#### Task instructions
Output only the lines from the line holding "Click the SisTT logo text" through the close of the records, exactly as they appear, with all pictures omitted.

+--

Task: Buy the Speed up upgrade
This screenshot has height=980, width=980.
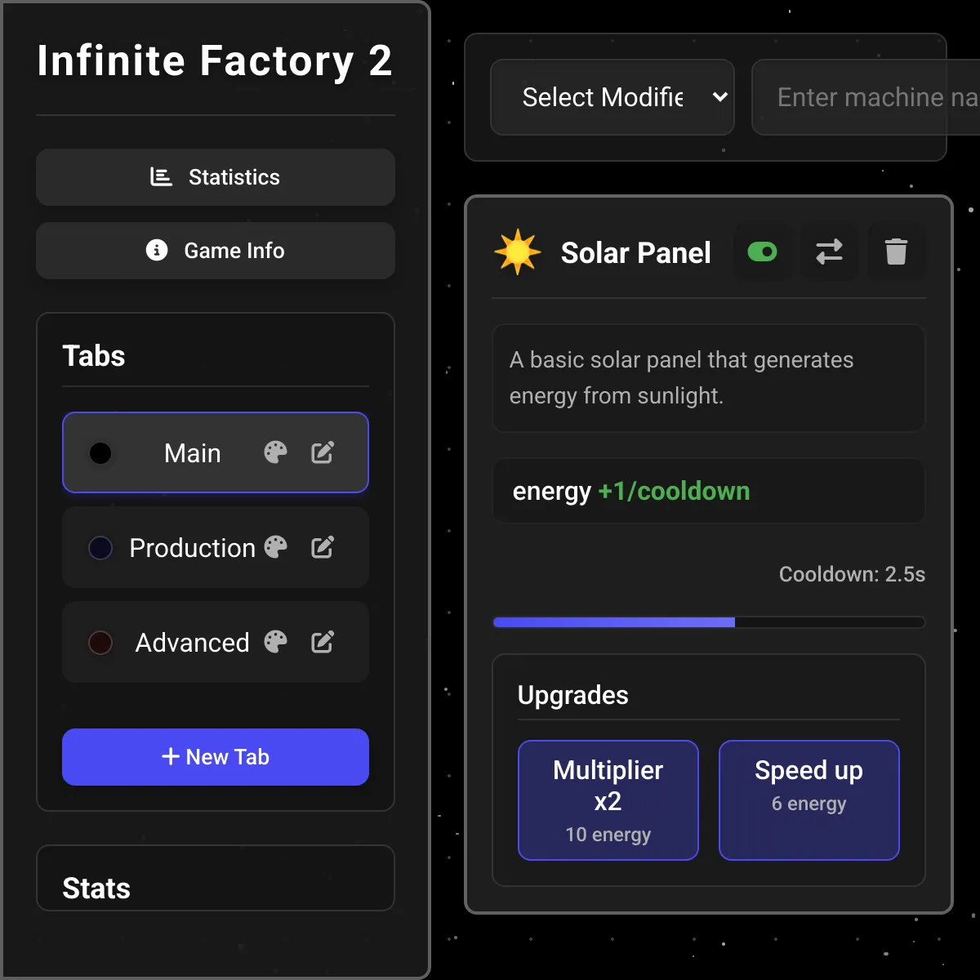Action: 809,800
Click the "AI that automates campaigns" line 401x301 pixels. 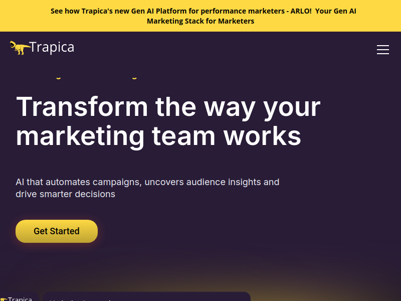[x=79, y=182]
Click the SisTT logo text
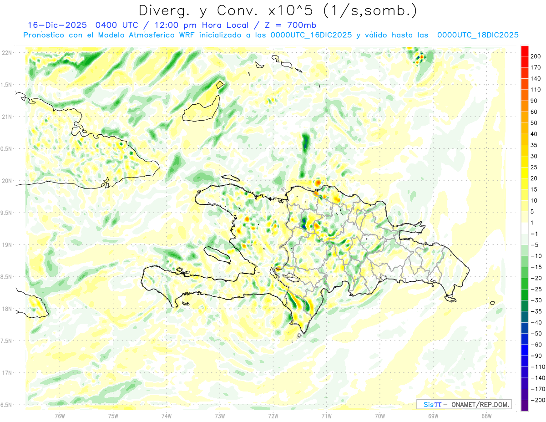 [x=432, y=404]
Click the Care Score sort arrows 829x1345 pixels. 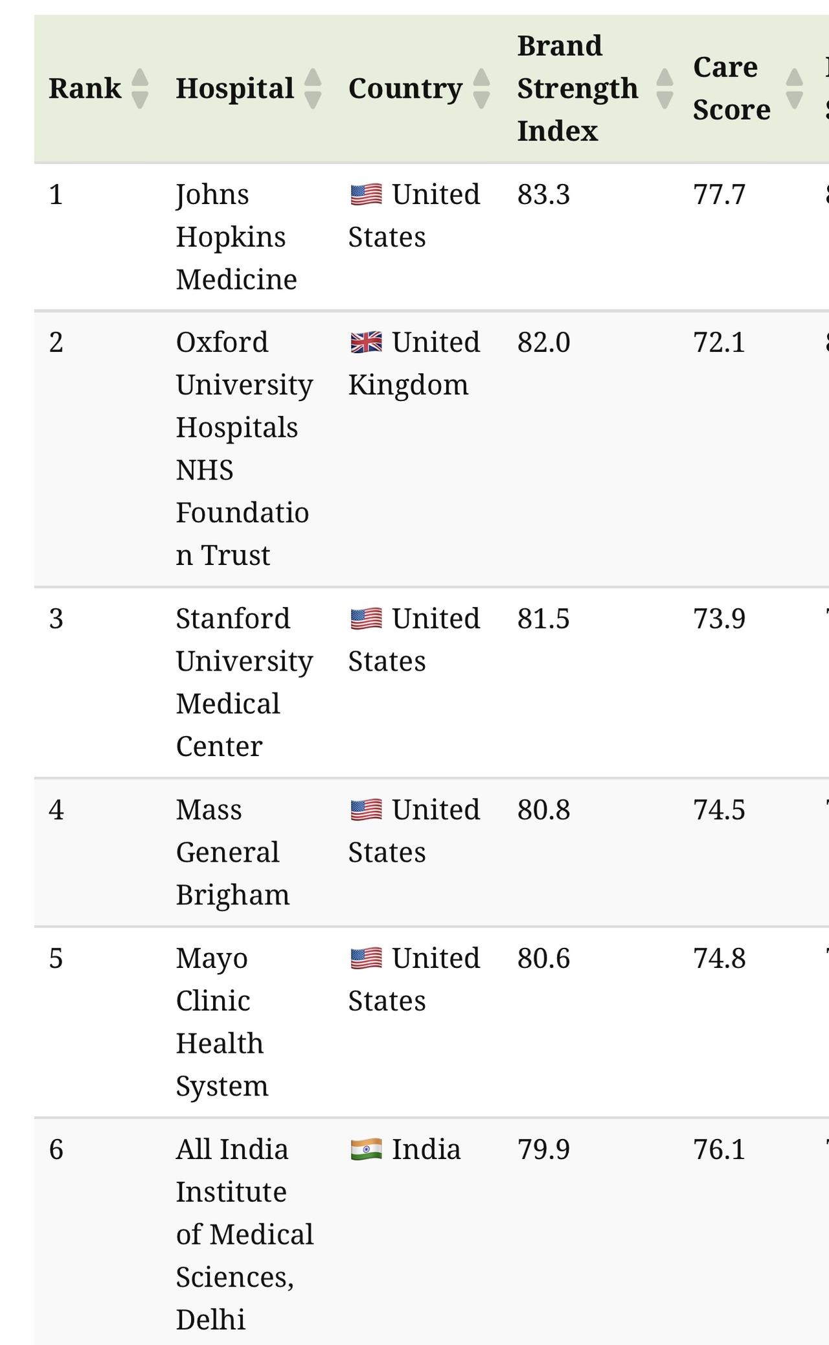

+--

#### Solution to this exercise
Click the SisTT logo text
 [x=432, y=404]
Click the Care Score sort arrows 829x1345 pixels. 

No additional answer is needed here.